The Shinsakuto had been driven away from them, hounded and harassed by fighting ships and torpedoes from the consolidated fleet and Ceres. If the Rocinante had finished its job on the Pella, the crew of the Koto would still be out there on the float. Or maybe they’d be dead by now, the air recyclers finally failing and leaving them all to gasp and choke and claw each other in their death panic. Instead, they were all on the Pella, hot-bunking with the usual crew, taking up space on the galley and pointedly not making eye contact with Filip as he looked for his place among them.
His own crew was there too. Men and women he’d been shipping with since before it all began. Aaman. Miral. Wings. Karal. Josie. They were looking away as much as the others. Only about half of them were wearing their Free Navy uniforms. Koto and Pella both had dropped back to the simple functional clothes that any crew might wear, and some of the ones still in uniform had rolled up their sleeves or left their collars open. Filip felt his own uniform, crisp and fresh and done to the neck, and for the first time he felt a little foolish in it. Like a kid dressed in his father’s clothes as a costume.

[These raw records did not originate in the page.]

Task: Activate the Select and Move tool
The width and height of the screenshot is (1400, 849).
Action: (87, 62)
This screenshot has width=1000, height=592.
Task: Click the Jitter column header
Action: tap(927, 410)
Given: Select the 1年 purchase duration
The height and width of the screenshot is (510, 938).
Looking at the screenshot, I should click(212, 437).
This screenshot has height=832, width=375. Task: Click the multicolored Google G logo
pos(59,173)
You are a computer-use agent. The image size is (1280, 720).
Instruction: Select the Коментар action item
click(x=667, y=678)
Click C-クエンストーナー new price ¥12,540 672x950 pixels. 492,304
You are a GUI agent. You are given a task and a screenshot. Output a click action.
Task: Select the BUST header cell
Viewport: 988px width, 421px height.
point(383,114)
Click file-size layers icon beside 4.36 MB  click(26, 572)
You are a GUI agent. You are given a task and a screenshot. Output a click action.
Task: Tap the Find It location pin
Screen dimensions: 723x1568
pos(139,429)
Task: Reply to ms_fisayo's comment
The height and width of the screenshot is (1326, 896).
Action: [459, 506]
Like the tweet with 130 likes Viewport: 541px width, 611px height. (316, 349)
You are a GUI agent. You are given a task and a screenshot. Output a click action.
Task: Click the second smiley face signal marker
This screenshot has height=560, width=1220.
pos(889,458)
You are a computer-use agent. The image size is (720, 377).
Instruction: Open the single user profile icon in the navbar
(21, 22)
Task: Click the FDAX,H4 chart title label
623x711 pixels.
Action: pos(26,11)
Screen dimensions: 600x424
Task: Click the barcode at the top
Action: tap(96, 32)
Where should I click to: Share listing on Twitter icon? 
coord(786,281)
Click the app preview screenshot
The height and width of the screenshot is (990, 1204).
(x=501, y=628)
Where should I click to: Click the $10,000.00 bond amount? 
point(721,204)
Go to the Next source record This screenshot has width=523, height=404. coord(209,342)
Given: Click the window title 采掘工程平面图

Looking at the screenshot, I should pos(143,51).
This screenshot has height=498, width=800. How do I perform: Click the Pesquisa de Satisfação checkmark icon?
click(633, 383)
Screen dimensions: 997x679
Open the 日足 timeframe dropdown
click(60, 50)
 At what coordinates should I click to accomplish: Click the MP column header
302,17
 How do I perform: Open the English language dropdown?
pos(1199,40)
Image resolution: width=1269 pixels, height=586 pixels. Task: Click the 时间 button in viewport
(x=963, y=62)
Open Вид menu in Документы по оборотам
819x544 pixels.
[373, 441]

The murmur of conversation was a wall that excluded him. He hesitated. He could just take the bowl back to his quarters. It wasn’t really that they were keeping him apart. It was only that they were so crowded now, and stung from having lost a fight. He took a step toward the corridor, intending to go. Meaning to. And then stopping and looking back in case there was some slot, some corner of bench, that he’d overlooked. Some place for him.